特に心がけているのは、技術的な内容を日常生活に置き換えて説明することです。
例えば、変数の概念を説明するときは「情報を入れておく箱のようなもの」と表現します。
関数については「特定の作業を自動化してくれる便利な道具」といった具合にです。
こうした工夫をするのは、私自身が挫折を経験しているからかもしれません。
難しい専門用語ばかりで説明されると、どんなに優秀な人でも理解が追いつかなくなってしまいます。
むしろ、身近な例を使って説明した方が、本質的な理解につながるのです。
また、受講者の質問に対しても、決して「それは基本的なことです」といった言い方はしません。
なぜなら、質問をするには勇気が必要だからです。
特にプログラミング初心者の方にとって、わからないことを声に出すのは勇気のいることです。
その勇気を大切にしたいと思っています。
実際に、講義後のアンケートで
「質問しやすい雰囲気で安心しました」
「初歩的な質問でも丁寧に答えてもらえて嬉しかった」
といった感想をいただくことがあります。
そうした声を聞くと、講師として正しい方向に進んでいるのだと確信できます。
さらに、私はGallup認定ストレングスコーチとしての知識も活用しています。
人それぞれに異なる強みがあるように、プログラミングの学び方も人によって違います。
論理的思考が得意な人、創造性に長けた人、コミュニケーション能力の高い人。
それぞれの特性を活かした学習アプローチを提案するよう心がけています。
時には、受講者から「プログラミングは自分には向いていないのかもしれません」という相談を受けることもあります。
そんなとき、私は自分の挫折体験を交えながら話をします。
「私も同じような気持ちになったことがあります。でも、向いていないのではなく、まだ自分に合った学び方を見つけていないだけかもしれません」と。

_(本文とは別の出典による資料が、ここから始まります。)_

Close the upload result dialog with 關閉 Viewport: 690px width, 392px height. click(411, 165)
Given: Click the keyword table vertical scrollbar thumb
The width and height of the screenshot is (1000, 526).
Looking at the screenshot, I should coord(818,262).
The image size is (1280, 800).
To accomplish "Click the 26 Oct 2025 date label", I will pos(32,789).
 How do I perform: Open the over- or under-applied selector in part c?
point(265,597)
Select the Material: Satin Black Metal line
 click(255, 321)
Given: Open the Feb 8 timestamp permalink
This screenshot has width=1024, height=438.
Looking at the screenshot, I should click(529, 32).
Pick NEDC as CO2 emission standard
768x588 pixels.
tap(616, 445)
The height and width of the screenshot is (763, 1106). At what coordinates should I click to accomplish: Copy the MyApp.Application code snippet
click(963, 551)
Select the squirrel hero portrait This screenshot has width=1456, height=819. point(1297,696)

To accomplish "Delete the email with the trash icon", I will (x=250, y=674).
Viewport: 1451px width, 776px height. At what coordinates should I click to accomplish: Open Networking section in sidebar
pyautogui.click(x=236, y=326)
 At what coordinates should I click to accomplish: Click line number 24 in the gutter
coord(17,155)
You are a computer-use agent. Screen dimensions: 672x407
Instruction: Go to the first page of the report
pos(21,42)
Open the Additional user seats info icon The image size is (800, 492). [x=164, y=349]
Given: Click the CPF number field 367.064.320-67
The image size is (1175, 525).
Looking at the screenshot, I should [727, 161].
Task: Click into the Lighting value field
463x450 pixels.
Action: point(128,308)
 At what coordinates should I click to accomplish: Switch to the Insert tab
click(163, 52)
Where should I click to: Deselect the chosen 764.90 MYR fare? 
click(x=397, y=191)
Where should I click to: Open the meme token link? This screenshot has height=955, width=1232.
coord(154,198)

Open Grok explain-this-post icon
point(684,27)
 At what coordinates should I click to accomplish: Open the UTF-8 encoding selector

実は、先月のことですが、3か月前に「もうやめたい」と言っていた受講者から嬉しい報告がありました。
「先生のアドバイス通り、小さなプロジェクトから始めてみたら、プログラミングの楽しさがわかってきました」
というものでした。
その時の彼の笑顔は、今でも忘れることができません。
このような経験を積み重ねていく中で、私は講師という仕事の奥深さを感じています。
技術的なスキルを教えることはもちろん重要ですが、それと同じかそれ以上に大切なのが、受講者の心に寄り添うことなのです。
時には励まし、時には一緒に悩み、時には成功を共に喜ぶ。
そんな人間らしい関係性こそが、真の学習効果を生み出すのでしょう。
最近では、受講者同士のコミュニティも自然と形成されるようになりました。
講義後に残って議論を続ける姿や、SNSで学習の進捗を報告し合う様子を見ていると、単なる知識の伝達を超えた何かが生まれているのを感じます。
あなたも何か新しいことを学ぼうと考えているのではないでしょうか。
最初は不安や迷いがあるかもしれません。
それでも、その一歩を踏み出す勇気を持ってください。
学びの過程で困難に直面することもあるでしょうが、必ず乗り越えられるはずです。
私は今後も、一人でも多くの人にIT技術の楽しさを知ってもらえるよう努力を続けていきます。
仕事を楽しめる人を増やし、人生が豊かになる方法を発信していくことが私の目標です。
受講者の皆さんの学びを全力でサポートし、共に成長していける講師でありたいと思っています。